GKE
Note that Kubernetes is not, by itself, a part of the GCP. You could run Kubernetes clusters on GCP, AWS, Azure, or even on-premise. That's the big appeal of Kubernetes. GKE is merely a managed service for running Kubernetes clusters on the Google Cloud.
So to clarify, GKE is a management and orchestration system for Docker container and container clusters that run within Google's public cloud services and GKE runs Kubernetes.
As we have already discussed, these GKE clusters have a master node running Kubernetes that controls a set of node instances that have Kubelets and inside those Kubelets are inpidual containers. Kubernetes can be considered an abbreviation for all of the container functionality available on GCP. Kubernetes is the orchestrator that runs on the master node, but really depends on the Kubelets that are running on the pods. In effect, a pod is a collection of closely coupled containers, all of which share the same underlying resources. For instance, they will all have the same IP address and they can share disk volumes. They may be a web server pod for instance, which could have one container for the server and then containers for the logging and the matrix infrastructure. Pods are defined using configuration files specified either in JSON or YAML. Each pod is, in effect, managed by a Kubelet, which is, in turn, controlled by the master node.

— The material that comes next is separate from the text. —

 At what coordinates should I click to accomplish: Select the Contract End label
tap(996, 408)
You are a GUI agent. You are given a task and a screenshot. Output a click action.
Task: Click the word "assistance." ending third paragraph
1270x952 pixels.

The VM instances that are contained in a container cluster are of two types, as we have already seen. There is one special instance that is a master, the one that run Kubernetes, and the others are node instances that run Kubelets.
As we have already seen, these node instances are pretty similar to each other. They are managed from the master to run the services that are necessary to support the Docker containers that contain the actual code that's being executed. Each node runs the Docker runtime and also holds the Kubelet agent that manages the Docker runtime, while also ensuring that all of the Docker containers that are scheduled on the host are running successfully. Let us further understand both these types in a little more detail.
The master endpoint runs the Kubernetes API server, which is responsible for servicing REST requests from wherever they come in, scheduling pod creation and deletion, and synchronizing information across different pods.
Are all instances in the cluster necessarily identical to each other? Actually, no. Within your container cluster, you might want to have groups of different instances that are similar to each other. Each of these are known as node pools. A node pool is the subset of machines within a cluster that shares the same configuration. As you might imagine, the ability to have different node pools helps with customizing instance profiles in your cluster, which, in turn, can become handy if you frequently make changes to your containers. However, you should be aware that it should be possible to run multiple Kubernetes node versions on each node pool in your cluster and have each of those node pools independently listen to different updates and different sets of deployments. Node pools are the most powerful way of customizing the inpidual instances within the clusters.
The GCP also has its own container builder. This is a piece of software that helps to execute container image builds on the GCP's infrastructure. Dockerfiles (text files) are turned into Docker images which can be stored into docker/container registry, downloaded and run on any machine having Docker installed.